U.S. engineers say they've moved a step closer to creating computers that work at the speed of light, using light beams instead of electrons to manipulate and send data.

Researchers at the University of Utah say they've created the smallest-ever beamsplitter, a device that can divide a light beam into two distinct and separate channels, each of which can carry information.

The development brings computer designers one step closer to creating silicon photonic chips using light rather than electronics, which could yield next-generation computers and other mobile devices that could compute at speeds millions of times more quickly than current machines, they say.

"Light is the fastest thing you can use to transmit information," says computing and electrical engineering professor Rajesh Menon. "But that information has to be converted to electrons when it comes into your laptop."

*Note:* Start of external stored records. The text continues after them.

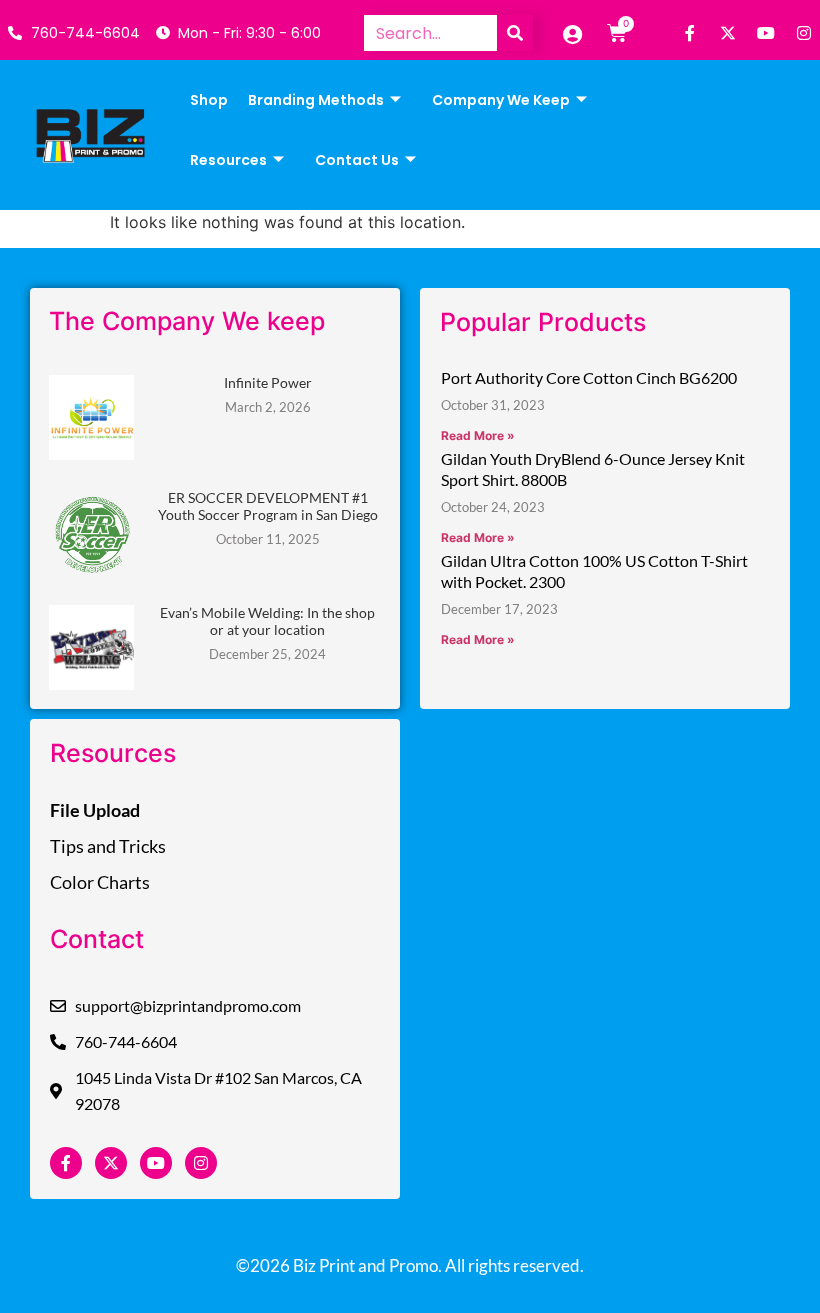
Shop (209, 100)
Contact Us (357, 160)
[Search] (515, 33)
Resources (228, 160)
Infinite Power (268, 382)
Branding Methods (316, 100)
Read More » (478, 435)
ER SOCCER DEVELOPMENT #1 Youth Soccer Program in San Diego (268, 506)
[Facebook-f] (690, 33)
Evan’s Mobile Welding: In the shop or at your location (267, 621)
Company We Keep (501, 100)
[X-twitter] (728, 33)
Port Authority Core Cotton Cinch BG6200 (589, 377)
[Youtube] (766, 33)
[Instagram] (804, 33)
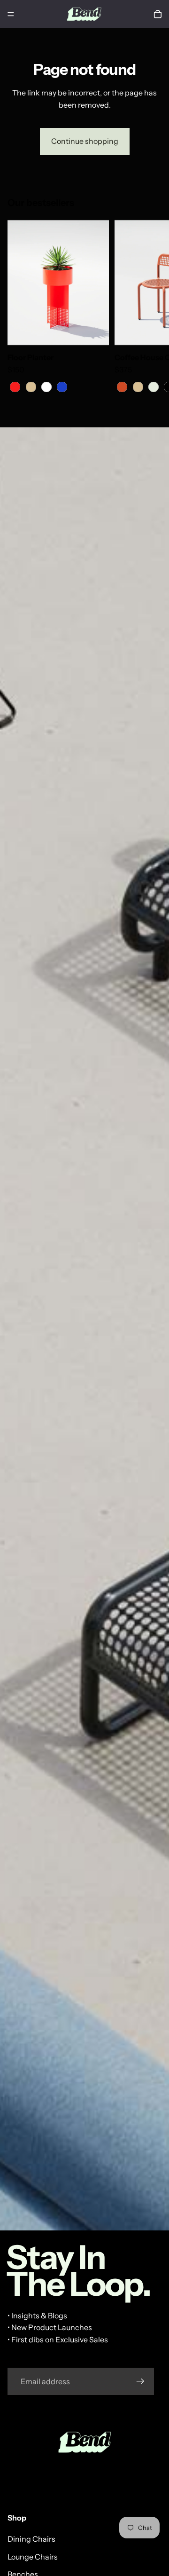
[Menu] (11, 14)
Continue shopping (84, 141)
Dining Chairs (31, 2539)
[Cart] (157, 14)
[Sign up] (140, 2381)
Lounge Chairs (33, 2556)
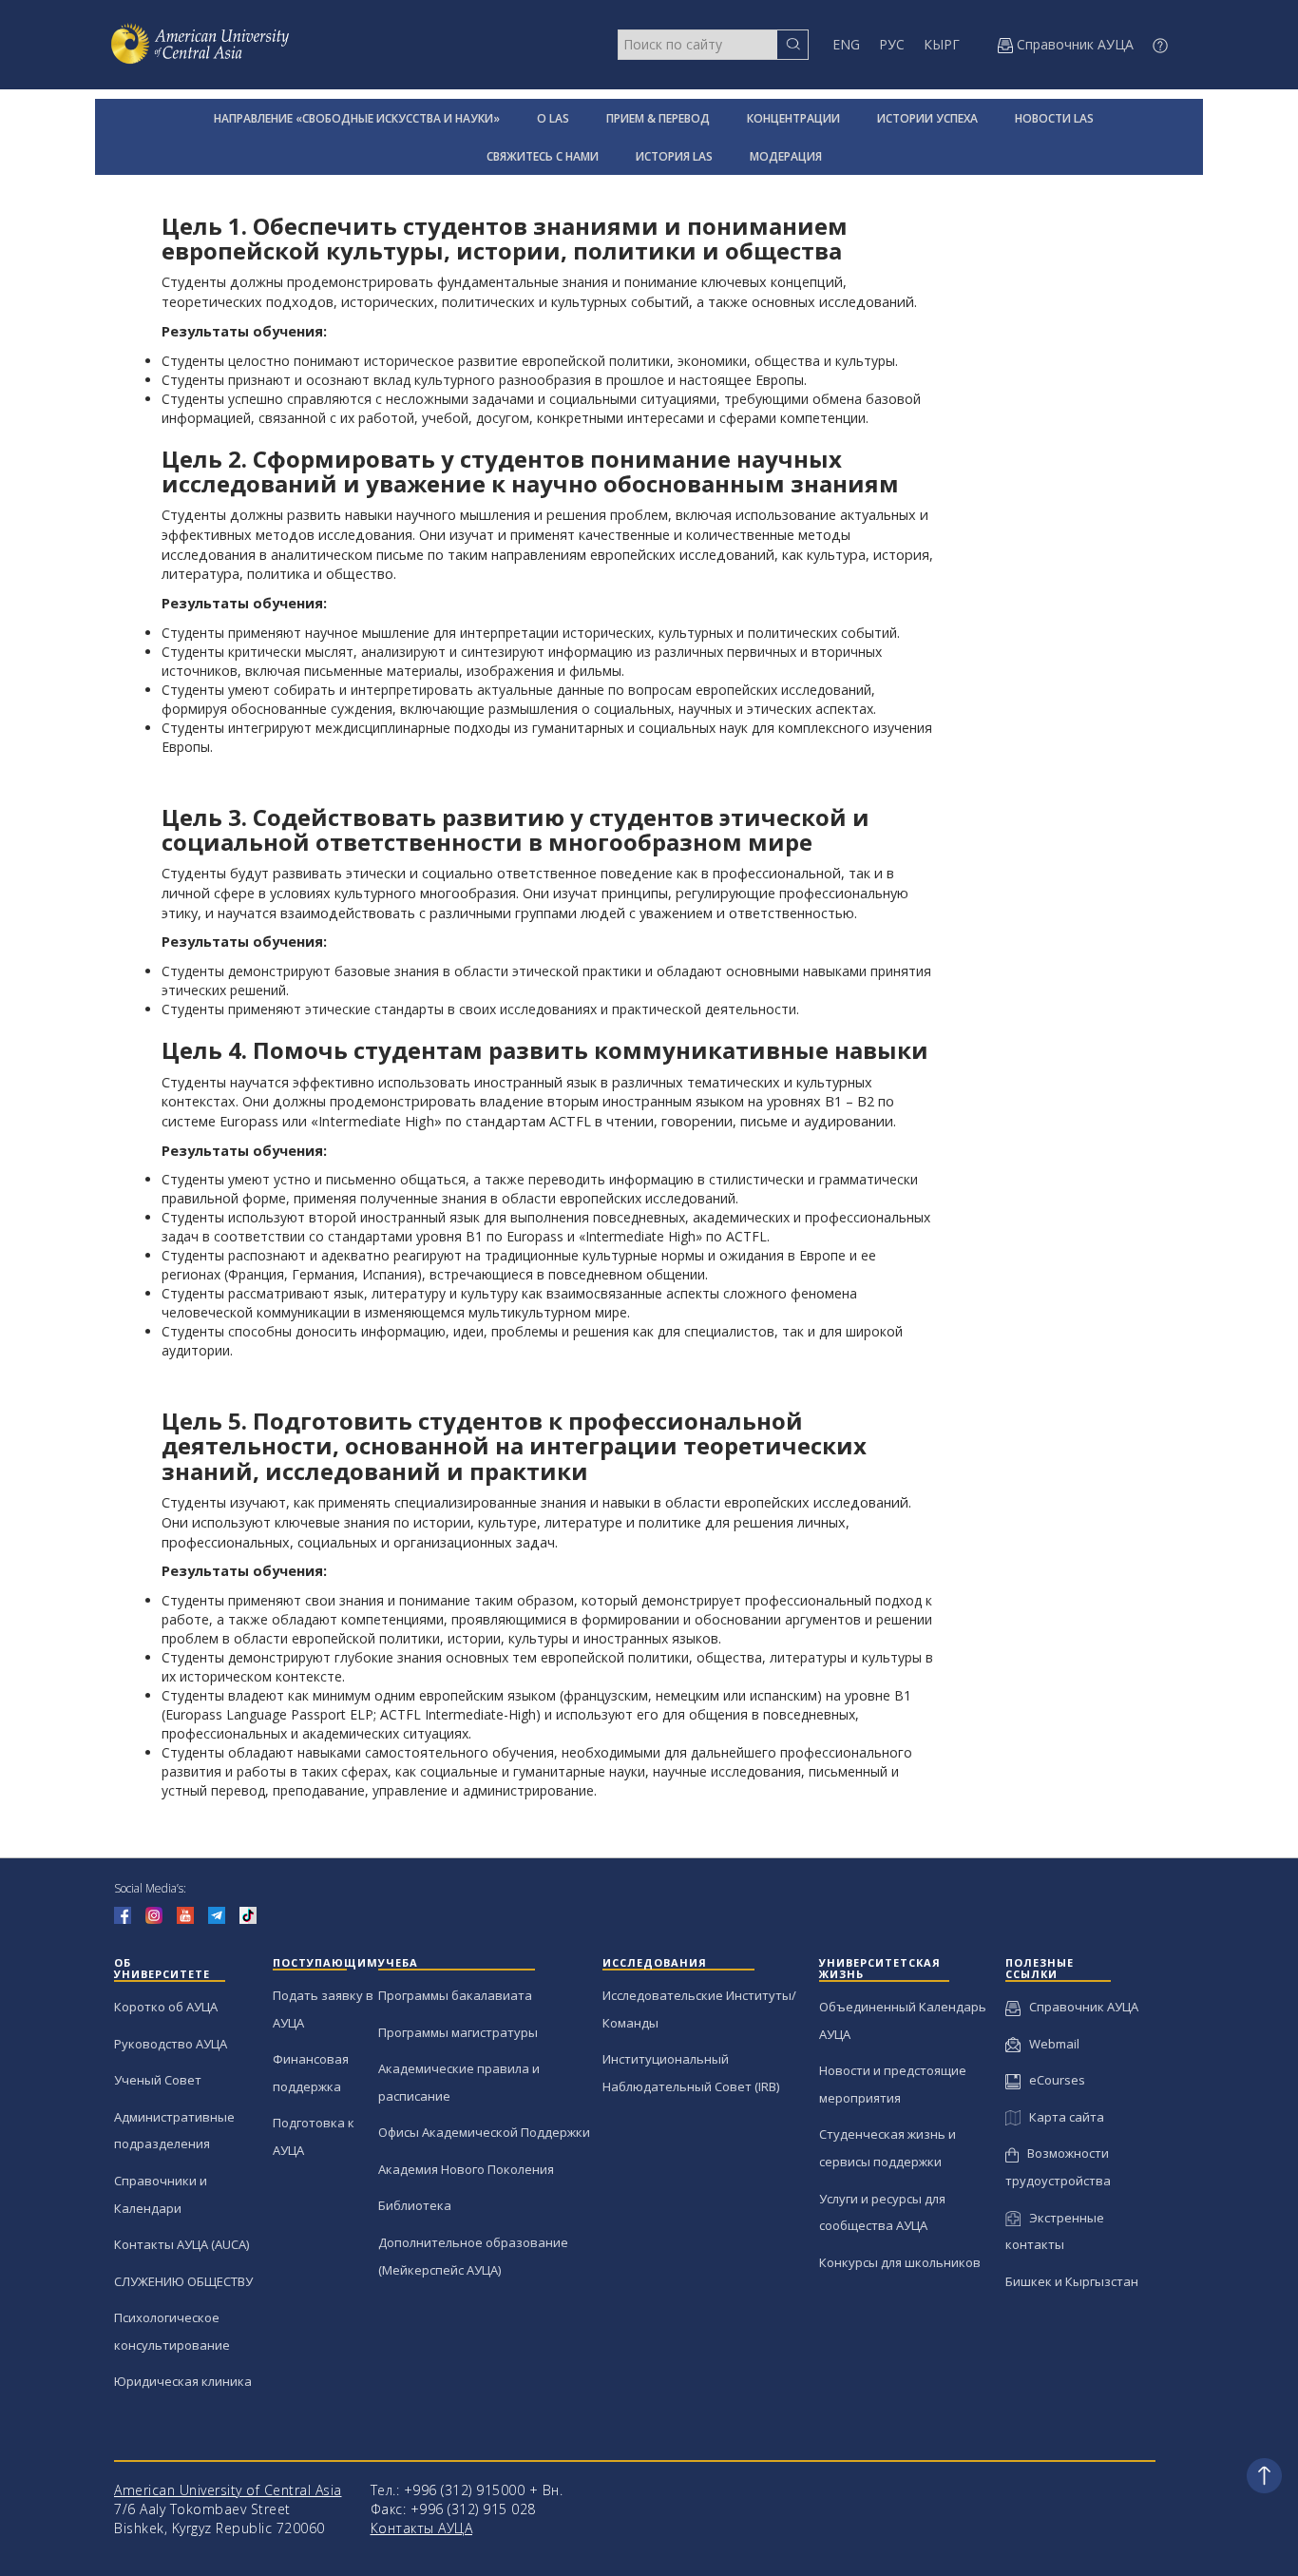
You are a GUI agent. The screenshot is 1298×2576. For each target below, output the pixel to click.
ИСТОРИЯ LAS (674, 156)
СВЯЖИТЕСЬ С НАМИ (543, 156)
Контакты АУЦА (422, 2528)
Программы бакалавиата (455, 1995)
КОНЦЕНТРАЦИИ (793, 118)
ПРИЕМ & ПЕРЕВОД (658, 118)
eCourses (1053, 2079)
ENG (846, 44)
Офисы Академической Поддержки (484, 2132)
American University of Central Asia (228, 2490)
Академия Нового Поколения (466, 2169)
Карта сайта (1062, 2116)
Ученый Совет (157, 2079)
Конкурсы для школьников (900, 2262)
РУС (892, 44)
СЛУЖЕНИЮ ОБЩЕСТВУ (183, 2281)
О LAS (553, 118)
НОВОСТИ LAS (1054, 118)
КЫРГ (942, 44)
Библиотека (414, 2205)
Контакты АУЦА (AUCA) (181, 2244)
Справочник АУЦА (1079, 2006)
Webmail (1050, 2043)
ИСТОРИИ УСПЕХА (927, 118)
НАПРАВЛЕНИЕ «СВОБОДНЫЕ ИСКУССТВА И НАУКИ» (357, 118)
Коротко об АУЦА (166, 2006)
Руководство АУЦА (170, 2043)
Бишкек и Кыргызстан (1071, 2281)
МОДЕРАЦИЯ (786, 156)
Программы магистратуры (458, 2032)
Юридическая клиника (183, 2381)
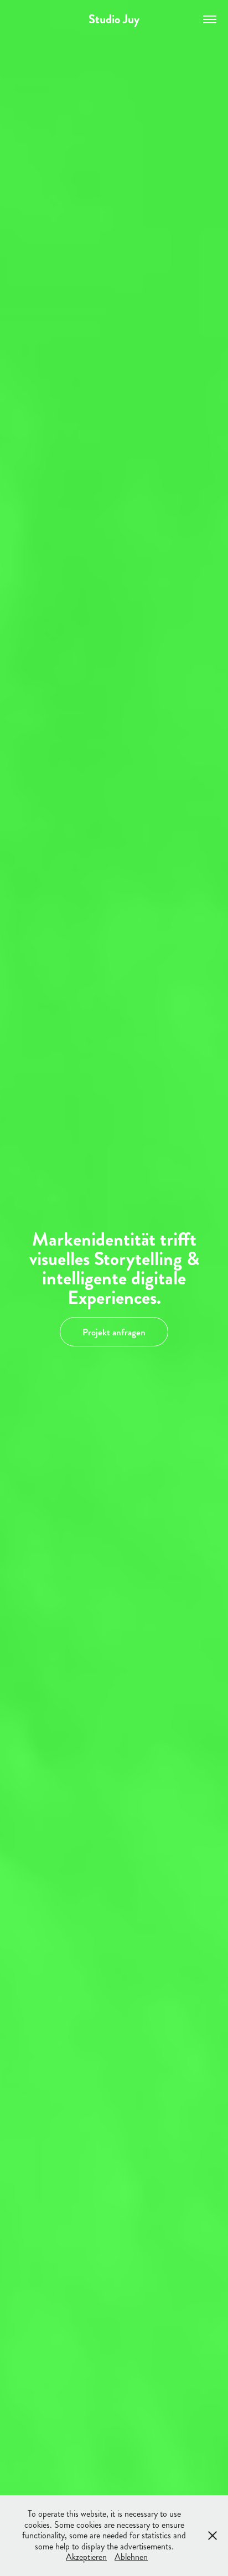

Fiber-optic networks use light photons to move information over the Internet, but the conversion into electrons by a router or computer slows the flow of data, he explains.

That's why researchers have been working to eliminate the bottleneck, he says.

"The vision is to do everything in light."

In pursuit of that goal, the Utah engineers have created a polarization beamsplitter on a silicon chip that splits a guided incoming stream of light into two separate components, each one a data stream.

Most previous beamsplitters have been about 100-by-100 microns in size; the Utah version, designed using a new algorithm, is just 2.4-by-2.4 microns, around a 50th the width of a human hair, the researchers report in Nature Photonics.

At that size it could be possible to put millions of beamsplitters on a single chip, all directing light - and its data - in specific ways, the researchers say.

In addition to improving computing speed, a beamsplitter of that design could be inexpensive to produce as it uses common fabrication techniques already in place for making silicon chips, they add.

"Our vision is to create a library of ultracompact devices (including beamsplitters) that can then be all connected together in a variety of different ways to enable both optical computing and communications," Menon says.

Supercomputers utilizing silicon photonics are already being developed by companies such as IBM and Intel, but those first-generation machines will use hybrid processors that are still partially electronic, Menon notes.

The University of Utah beamsplitters could be available for use in those computers in about 3 years, he says.